Mandela could have won relief from all this by turning his back on the fight and on his comrades, by renouncing armed struggle, by cooperating with the apartheid system, by joining all those other black leaders who made peace with apartheid for 30 pieces of silver. But Mandela pursued instead the path of resistance for 40 years and, with other ANC activists, turned Robben Island into a university of struggle, forcing the prison authorities gradually to relax the harsh regime.
Before being thrown in jail, Mandela was, with a handful of others, responsible for reviving the rump African National Congress in the 1940s, a conservative organisation committed to the interests of the tribal leaders. The ANC’s vision went no further than sending fruitless appeals to London for redress. Mandela and his comrades transformed it into a mass organisation capable of mobilising thousands, and, later, hundreds of thousands of South Africans in a fight for freedom.

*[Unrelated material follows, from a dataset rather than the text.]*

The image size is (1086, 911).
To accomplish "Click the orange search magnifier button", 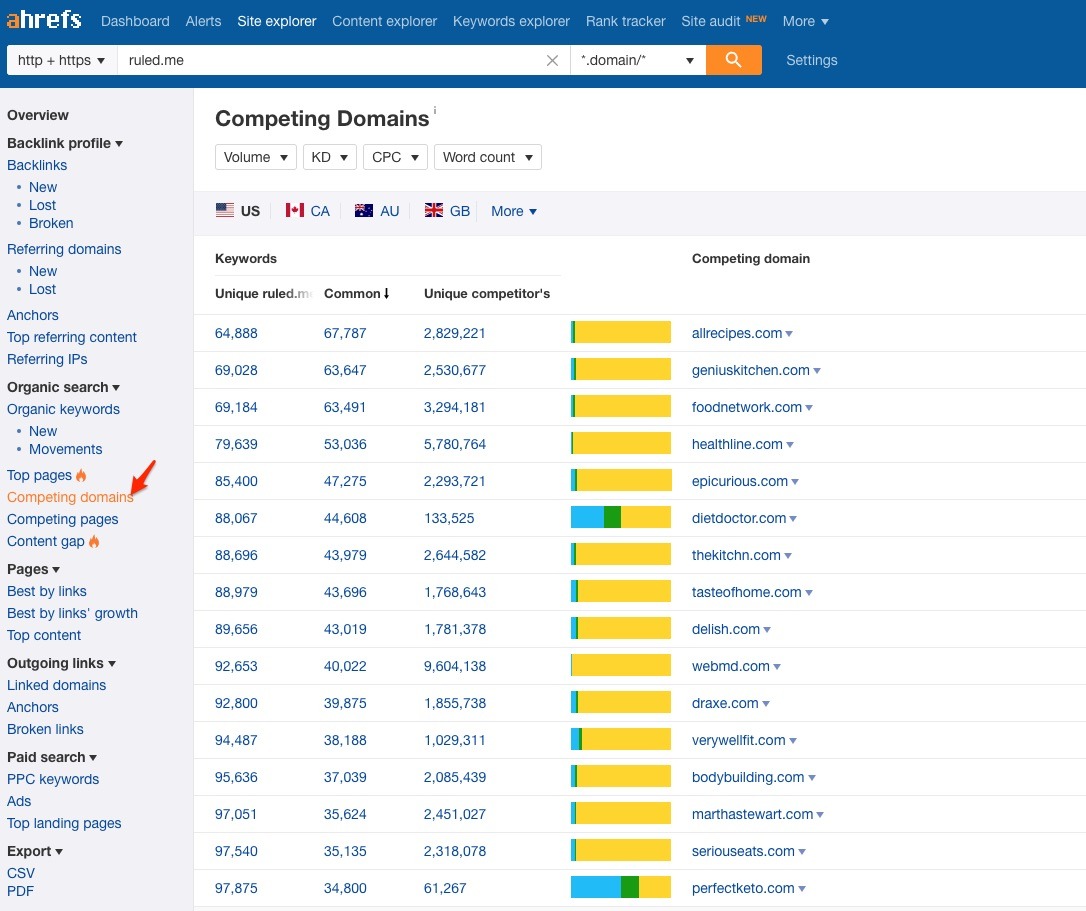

Mandela was instrumental in most of the turning points of the ANC’s modern history. With Walter Sisulu and Oliver Tambo, he created the ANC Youth League in 1944, which outflanked and then overturned the old leadership, ushering in a new generation of more militant leaders. The state repression of the 1950 May Day strike, which he opposed but which brought out half of Johannesburg’s black workers at the call of the Communist Party (SACP), brought home to him both the brutality of the state but also the realisation that the working class could be mobilised for political action and the need for better relations with the SACP, which he had previously fought vigorously.
Mandela was responsible for the 1952 Defiance Campaign, a movement of non-violent mass disobedience which helped the ANC’s membership balloon from 20,000 to 100,000. In 1955 he convened the Congress of the People, which hammered out the ANC’s defining statement, the Freedom Charter, and in the following year he was arrested with most of the ANC Executive for “high treason” against the state. The subsequent trial lasted six years. Mandela was found not guilty in 1961, but the jail doors were soon to slam shut on him.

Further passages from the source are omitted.